• [Task description]
Quote the stretch of the data below that opens with the line containing "Given: Select the 许可协议 step in the sidebar" and closes with the line containing "Action: [59, 140]", both lines included, reproducing each line verbatim.

• [Input material]
════════════════════

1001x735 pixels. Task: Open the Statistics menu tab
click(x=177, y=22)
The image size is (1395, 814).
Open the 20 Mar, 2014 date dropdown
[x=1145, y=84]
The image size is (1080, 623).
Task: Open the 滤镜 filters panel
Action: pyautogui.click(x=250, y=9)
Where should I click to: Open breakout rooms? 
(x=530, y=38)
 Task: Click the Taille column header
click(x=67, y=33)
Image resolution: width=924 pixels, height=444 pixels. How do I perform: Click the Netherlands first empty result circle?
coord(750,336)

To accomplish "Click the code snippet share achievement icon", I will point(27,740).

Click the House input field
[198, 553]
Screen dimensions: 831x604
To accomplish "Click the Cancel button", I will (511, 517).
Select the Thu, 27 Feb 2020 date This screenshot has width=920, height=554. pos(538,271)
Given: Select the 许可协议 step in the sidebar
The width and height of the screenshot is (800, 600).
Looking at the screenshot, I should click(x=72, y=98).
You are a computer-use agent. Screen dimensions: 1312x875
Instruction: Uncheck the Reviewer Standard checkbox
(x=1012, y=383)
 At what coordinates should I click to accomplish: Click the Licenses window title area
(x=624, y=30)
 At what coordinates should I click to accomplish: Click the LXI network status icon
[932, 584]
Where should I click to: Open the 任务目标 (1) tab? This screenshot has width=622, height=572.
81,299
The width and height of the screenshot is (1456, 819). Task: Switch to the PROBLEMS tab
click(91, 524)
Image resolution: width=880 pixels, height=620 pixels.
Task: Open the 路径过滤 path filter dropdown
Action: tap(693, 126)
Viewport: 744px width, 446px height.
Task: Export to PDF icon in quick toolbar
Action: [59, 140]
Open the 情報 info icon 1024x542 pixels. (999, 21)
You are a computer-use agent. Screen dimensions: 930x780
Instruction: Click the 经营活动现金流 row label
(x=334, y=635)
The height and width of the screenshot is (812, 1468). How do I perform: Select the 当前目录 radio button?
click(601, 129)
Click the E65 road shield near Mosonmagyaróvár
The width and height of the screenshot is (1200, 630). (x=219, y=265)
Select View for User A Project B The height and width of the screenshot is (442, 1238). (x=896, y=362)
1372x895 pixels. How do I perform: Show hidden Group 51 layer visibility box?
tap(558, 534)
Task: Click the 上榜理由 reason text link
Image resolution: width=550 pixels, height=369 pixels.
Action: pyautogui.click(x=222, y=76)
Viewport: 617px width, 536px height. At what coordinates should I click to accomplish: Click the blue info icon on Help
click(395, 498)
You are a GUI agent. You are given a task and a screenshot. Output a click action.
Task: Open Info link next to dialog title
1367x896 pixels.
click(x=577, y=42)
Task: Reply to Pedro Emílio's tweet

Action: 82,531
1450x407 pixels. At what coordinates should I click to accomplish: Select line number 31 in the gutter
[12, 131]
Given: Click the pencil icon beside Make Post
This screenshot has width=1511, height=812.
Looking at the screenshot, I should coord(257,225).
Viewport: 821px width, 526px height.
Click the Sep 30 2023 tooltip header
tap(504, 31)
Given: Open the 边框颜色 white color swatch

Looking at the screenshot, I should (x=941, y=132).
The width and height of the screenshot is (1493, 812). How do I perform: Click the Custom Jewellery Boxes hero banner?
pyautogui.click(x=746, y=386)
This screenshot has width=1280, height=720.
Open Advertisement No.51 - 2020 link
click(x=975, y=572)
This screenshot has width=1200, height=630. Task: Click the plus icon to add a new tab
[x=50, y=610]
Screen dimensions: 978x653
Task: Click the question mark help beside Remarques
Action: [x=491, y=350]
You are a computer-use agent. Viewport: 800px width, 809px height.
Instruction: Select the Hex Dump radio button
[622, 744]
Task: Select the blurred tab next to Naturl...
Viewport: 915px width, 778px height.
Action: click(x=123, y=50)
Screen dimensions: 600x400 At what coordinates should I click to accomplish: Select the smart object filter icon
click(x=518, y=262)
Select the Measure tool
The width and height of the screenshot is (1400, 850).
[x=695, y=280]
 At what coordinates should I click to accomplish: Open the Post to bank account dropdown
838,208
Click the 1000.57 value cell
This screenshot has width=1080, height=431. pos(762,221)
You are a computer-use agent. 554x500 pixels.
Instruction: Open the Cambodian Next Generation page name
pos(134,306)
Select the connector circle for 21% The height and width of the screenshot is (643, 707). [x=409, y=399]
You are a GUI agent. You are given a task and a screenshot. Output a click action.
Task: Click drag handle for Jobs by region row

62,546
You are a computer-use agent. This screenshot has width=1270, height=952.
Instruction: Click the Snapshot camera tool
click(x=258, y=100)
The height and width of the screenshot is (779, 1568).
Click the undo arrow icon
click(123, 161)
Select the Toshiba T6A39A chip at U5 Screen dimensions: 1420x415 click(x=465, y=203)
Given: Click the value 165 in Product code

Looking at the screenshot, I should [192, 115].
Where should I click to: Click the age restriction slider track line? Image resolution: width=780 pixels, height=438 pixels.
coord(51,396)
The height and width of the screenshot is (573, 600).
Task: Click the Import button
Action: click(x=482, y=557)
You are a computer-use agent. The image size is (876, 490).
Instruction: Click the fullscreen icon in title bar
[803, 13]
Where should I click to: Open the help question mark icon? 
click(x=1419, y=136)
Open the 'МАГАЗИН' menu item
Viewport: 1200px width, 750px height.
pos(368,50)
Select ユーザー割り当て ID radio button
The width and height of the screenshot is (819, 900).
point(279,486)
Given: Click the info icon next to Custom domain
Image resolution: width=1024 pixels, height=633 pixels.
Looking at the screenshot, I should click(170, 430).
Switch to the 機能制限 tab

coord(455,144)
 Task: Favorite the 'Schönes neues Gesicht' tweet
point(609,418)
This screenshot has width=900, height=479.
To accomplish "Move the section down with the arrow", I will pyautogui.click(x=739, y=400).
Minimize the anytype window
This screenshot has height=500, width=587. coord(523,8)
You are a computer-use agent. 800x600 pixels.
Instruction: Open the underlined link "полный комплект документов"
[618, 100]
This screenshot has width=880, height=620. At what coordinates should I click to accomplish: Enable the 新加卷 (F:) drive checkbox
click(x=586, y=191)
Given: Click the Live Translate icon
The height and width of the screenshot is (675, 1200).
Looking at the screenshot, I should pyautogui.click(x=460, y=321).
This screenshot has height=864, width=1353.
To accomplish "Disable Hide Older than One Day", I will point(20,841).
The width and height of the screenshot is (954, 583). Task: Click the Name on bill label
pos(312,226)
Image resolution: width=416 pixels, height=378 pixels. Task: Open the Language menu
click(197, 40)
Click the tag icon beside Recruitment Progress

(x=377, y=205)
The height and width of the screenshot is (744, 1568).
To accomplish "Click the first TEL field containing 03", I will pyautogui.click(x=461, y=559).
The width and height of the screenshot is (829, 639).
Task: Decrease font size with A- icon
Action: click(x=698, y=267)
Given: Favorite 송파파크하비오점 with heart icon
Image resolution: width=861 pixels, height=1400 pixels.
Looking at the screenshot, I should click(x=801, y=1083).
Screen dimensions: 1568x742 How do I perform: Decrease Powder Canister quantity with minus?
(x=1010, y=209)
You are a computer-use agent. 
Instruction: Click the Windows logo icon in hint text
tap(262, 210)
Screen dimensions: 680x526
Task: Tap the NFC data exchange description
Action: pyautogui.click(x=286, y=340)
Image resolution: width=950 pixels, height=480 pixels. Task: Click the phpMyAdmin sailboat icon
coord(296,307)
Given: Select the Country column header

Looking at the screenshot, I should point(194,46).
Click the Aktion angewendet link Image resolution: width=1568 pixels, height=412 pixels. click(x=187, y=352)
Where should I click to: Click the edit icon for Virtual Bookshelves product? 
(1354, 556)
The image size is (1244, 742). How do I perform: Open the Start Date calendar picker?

════════════════════

• [Written response]
Given: Select the 许可协议 step in the sidebar
The width and height of the screenshot is (800, 600).
Looking at the screenshot, I should click(x=72, y=98).
You are a computer-use agent. Screen dimensions: 1312x875
Instruction: Uncheck the Reviewer Standard checkbox
(x=1012, y=383)
 At what coordinates should I click to accomplish: Click the Licenses window title area
(x=624, y=30)
 At what coordinates should I click to accomplish: Click the LXI network status icon
[932, 584]
Where should I click to: Open the 任务目标 (1) tab? This screenshot has width=622, height=572.
81,299
The width and height of the screenshot is (1456, 819). Task: Switch to the PROBLEMS tab
click(91, 524)
Image resolution: width=880 pixels, height=620 pixels.
Task: Open the 路径过滤 path filter dropdown
Action: tap(693, 126)
Viewport: 744px width, 446px height.
Task: Export to PDF icon in quick toolbar
Action: [59, 140]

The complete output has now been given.